RECORDS SUPPLIED:
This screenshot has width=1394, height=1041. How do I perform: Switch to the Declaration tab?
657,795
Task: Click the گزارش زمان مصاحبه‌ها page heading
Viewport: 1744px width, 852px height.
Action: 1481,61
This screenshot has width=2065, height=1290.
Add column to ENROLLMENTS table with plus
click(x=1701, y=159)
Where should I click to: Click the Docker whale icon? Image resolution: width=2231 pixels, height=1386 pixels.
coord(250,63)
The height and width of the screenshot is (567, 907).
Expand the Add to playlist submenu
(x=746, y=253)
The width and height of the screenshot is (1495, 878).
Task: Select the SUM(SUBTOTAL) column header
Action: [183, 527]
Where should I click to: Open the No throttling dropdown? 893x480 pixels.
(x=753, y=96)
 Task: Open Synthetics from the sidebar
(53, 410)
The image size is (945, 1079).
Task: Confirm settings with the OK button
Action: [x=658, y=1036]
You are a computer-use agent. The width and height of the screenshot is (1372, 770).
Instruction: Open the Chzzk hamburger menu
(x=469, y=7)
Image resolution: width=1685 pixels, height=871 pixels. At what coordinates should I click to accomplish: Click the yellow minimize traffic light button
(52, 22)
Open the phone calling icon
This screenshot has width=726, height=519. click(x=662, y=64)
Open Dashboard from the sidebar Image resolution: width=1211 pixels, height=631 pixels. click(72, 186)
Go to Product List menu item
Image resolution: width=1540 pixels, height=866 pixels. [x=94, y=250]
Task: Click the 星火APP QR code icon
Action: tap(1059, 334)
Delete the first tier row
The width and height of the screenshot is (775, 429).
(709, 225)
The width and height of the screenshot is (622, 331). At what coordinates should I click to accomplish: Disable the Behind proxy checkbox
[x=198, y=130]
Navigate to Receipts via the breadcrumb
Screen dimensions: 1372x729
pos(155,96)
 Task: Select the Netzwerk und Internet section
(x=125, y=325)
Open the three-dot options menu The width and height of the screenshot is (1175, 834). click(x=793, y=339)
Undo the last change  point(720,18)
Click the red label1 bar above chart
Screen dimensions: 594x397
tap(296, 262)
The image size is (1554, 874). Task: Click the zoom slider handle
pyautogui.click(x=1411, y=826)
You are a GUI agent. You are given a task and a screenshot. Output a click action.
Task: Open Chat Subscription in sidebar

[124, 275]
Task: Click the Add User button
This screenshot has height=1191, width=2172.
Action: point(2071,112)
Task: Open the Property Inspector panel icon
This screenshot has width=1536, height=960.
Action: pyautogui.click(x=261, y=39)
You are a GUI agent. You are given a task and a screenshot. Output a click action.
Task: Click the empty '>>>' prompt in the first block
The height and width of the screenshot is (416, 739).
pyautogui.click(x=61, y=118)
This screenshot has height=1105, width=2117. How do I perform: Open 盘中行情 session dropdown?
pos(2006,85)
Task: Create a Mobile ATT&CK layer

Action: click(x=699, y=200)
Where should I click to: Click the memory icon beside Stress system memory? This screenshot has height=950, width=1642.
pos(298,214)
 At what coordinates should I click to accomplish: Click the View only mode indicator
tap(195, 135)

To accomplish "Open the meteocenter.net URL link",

WORK REQUIRED:
Restate the records above word for word, omitting nothing.

ANSWER BELOW:
This screenshot has width=1394, height=1041. How do I perform: Switch to the Declaration tab?
657,795
Task: Click the گزارش زمان مصاحبه‌ها page heading
Viewport: 1744px width, 852px height.
Action: 1481,61
This screenshot has width=2065, height=1290.
Add column to ENROLLMENTS table with plus
click(x=1701, y=159)
Where should I click to: Click the Docker whale icon? Image resolution: width=2231 pixels, height=1386 pixels.
coord(250,63)
The height and width of the screenshot is (567, 907).
Expand the Add to playlist submenu
(x=746, y=253)
The width and height of the screenshot is (1495, 878).
Task: Select the SUM(SUBTOTAL) column header
Action: [183, 527]
Where should I click to: Open the No throttling dropdown? 893x480 pixels.
(x=753, y=96)
 Task: Open Synthetics from the sidebar
(53, 410)
The image size is (945, 1079).
Task: Confirm settings with the OK button
Action: [x=658, y=1036]
You are a computer-use agent. The width and height of the screenshot is (1372, 770).
Instruction: Open the Chzzk hamburger menu
(x=469, y=7)
Image resolution: width=1685 pixels, height=871 pixels. At what coordinates should I click to accomplish: Click the yellow minimize traffic light button
(52, 22)
Open the phone calling icon
This screenshot has width=726, height=519. click(x=662, y=64)
Open Dashboard from the sidebar Image resolution: width=1211 pixels, height=631 pixels. click(72, 186)
Go to Product List menu item
Image resolution: width=1540 pixels, height=866 pixels. [x=94, y=250]
Task: Click the 星火APP QR code icon
Action: tap(1059, 334)
Delete the first tier row
The width and height of the screenshot is (775, 429).
(709, 225)
The width and height of the screenshot is (622, 331). At what coordinates should I click to accomplish: Disable the Behind proxy checkbox
[x=198, y=130]
Navigate to Receipts via the breadcrumb
Screen dimensions: 1372x729
pos(155,96)
 Task: Select the Netzwerk und Internet section
(x=125, y=325)
Open the three-dot options menu The width and height of the screenshot is (1175, 834). click(x=793, y=339)
Undo the last change  point(720,18)
Click the red label1 bar above chart
Screen dimensions: 594x397
tap(296, 262)
The image size is (1554, 874). Task: Click the zoom slider handle
pyautogui.click(x=1411, y=826)
You are a GUI agent. You are given a task and a screenshot. Output a click action.
Task: Open Chat Subscription in sidebar

[124, 275]
Task: Click the Add User button
This screenshot has height=1191, width=2172.
Action: point(2071,112)
Task: Open the Property Inspector panel icon
This screenshot has width=1536, height=960.
Action: pyautogui.click(x=261, y=39)
You are a GUI agent. You are given a task and a screenshot. Output a click action.
Task: Click the empty '>>>' prompt in the first block
The height and width of the screenshot is (416, 739).
pyautogui.click(x=61, y=118)
This screenshot has height=1105, width=2117. How do I perform: Open 盘中行情 session dropdown?
pos(2006,85)
Task: Create a Mobile ATT&CK layer

Action: click(x=699, y=200)
Where should I click to: Click the memory icon beside Stress system memory? This screenshot has height=950, width=1642.
pos(298,214)
 At what coordinates should I click to accomplish: Click the View only mode indicator
tap(195, 135)

To accomplish "Open the meteocenter.net URL link",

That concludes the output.